## EXERCISE
Find every line in the records that contains the word "with" and copy each of those lines.

## RECORDS FOR PROCESSING
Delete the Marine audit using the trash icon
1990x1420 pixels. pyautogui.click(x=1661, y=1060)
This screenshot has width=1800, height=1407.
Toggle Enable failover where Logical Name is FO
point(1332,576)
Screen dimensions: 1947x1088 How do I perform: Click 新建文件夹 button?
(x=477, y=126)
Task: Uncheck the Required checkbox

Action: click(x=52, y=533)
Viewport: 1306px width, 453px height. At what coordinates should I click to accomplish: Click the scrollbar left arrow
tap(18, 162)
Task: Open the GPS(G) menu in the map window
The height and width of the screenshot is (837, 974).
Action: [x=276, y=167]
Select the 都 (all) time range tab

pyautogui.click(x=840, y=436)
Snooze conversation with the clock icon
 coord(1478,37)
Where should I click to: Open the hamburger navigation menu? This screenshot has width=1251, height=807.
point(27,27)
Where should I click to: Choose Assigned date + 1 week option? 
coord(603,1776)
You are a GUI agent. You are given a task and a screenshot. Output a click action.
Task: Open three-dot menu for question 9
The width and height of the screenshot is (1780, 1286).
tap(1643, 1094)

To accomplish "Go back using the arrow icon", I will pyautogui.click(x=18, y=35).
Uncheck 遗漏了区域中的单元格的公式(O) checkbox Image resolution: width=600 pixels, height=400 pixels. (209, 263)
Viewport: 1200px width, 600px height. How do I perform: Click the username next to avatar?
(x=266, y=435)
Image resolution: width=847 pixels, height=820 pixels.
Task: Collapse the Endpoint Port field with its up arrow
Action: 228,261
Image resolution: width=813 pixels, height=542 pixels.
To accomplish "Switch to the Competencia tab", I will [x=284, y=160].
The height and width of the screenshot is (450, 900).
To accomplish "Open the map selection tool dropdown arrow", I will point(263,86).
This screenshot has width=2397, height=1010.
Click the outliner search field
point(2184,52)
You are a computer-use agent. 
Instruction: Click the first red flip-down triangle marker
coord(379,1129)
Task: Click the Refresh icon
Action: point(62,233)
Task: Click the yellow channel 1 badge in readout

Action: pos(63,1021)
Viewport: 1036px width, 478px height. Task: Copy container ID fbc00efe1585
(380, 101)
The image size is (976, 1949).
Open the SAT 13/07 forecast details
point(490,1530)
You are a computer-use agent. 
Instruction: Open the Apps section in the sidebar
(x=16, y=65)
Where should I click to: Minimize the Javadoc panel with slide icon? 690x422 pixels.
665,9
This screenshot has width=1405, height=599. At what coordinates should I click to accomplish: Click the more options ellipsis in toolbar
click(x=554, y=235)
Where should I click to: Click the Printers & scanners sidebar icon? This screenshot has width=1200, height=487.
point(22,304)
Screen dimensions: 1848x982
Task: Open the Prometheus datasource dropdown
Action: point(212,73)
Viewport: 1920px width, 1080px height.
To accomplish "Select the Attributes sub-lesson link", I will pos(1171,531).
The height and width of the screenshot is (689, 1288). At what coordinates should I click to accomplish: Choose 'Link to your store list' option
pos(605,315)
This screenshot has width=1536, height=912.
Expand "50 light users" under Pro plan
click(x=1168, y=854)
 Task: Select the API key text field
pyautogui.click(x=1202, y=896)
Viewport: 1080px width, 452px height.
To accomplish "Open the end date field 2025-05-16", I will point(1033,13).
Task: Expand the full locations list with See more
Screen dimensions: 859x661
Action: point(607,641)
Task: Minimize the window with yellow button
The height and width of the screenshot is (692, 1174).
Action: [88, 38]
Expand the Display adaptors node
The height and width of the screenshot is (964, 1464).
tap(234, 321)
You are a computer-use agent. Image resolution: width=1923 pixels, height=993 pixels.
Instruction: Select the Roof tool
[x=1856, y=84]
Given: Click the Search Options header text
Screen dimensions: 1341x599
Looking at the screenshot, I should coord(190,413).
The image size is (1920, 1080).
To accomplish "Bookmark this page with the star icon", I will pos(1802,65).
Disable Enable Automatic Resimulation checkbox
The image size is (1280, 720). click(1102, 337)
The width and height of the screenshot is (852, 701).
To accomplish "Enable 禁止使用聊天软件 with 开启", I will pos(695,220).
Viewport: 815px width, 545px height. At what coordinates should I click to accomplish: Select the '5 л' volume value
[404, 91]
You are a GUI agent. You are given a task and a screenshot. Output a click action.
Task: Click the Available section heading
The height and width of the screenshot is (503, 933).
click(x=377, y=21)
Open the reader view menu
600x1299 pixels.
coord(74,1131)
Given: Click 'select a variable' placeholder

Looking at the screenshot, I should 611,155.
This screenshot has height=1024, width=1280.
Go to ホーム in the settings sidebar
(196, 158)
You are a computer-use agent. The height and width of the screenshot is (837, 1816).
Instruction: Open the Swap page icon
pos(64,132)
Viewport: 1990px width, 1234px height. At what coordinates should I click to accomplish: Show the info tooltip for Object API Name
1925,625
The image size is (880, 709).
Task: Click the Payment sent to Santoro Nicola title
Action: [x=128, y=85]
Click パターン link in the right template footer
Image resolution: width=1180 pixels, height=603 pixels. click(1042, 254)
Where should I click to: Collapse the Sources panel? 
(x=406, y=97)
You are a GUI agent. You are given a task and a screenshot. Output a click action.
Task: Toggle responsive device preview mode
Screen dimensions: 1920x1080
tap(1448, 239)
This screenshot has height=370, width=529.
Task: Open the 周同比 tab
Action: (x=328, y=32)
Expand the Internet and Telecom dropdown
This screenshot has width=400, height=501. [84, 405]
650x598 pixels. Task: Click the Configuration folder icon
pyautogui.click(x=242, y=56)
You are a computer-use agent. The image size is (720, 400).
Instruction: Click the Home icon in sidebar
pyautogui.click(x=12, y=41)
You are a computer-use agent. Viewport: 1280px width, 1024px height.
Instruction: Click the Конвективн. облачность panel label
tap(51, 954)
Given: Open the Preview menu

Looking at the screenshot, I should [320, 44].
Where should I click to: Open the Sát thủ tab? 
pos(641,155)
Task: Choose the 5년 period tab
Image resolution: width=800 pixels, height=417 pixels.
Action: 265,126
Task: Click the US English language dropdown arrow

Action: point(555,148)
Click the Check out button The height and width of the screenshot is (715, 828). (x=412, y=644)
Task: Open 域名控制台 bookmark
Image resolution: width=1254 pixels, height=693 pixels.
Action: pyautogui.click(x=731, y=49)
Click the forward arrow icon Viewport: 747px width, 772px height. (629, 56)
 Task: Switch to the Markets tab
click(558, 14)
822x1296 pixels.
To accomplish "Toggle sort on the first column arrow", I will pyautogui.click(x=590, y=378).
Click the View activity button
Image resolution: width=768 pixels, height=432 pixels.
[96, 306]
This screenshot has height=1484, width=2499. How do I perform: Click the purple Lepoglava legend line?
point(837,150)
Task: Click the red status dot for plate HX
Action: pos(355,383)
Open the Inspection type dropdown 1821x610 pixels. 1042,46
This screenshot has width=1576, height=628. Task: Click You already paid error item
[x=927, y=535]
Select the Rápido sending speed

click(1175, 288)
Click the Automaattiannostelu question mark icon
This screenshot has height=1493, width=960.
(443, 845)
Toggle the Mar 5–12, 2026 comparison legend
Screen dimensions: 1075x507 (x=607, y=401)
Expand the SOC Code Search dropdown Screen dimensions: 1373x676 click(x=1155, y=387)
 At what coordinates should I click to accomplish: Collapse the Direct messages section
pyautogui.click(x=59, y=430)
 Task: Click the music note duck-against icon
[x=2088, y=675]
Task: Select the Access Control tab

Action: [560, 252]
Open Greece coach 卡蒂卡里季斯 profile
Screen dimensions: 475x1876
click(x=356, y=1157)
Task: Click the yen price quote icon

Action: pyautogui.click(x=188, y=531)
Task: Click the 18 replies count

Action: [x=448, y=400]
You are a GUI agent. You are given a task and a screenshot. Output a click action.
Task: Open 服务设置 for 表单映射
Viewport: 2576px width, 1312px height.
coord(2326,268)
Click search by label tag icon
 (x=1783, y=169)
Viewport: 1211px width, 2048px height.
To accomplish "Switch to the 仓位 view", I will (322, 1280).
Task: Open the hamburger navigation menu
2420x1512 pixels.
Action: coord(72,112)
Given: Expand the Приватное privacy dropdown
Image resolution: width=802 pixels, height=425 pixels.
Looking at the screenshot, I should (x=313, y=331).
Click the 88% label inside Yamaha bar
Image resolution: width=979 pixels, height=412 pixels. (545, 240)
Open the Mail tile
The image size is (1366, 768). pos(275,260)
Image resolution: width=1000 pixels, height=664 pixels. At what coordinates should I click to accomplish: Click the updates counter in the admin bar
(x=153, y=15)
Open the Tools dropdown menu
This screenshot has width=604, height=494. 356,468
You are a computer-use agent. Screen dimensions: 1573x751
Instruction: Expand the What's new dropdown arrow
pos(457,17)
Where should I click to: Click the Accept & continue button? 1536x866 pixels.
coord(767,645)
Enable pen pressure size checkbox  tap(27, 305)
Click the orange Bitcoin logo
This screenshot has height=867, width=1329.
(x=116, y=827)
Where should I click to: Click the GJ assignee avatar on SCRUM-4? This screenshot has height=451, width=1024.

## RESULT
Snooze conversation with the clock icon
Task: Collapse the Endpoint Port field with its up arrow
Where should I click to: Minimize the Javadoc panel with slide icon? 690x422 pixels.
Task: Expand the full locations list with See more
Task: Minimize the window with yellow button
To accomplish "Bookmark this page with the star icon", I will pos(1802,65).
To accomplish "Enable 禁止使用聊天软件 with 开启", I will pos(695,220).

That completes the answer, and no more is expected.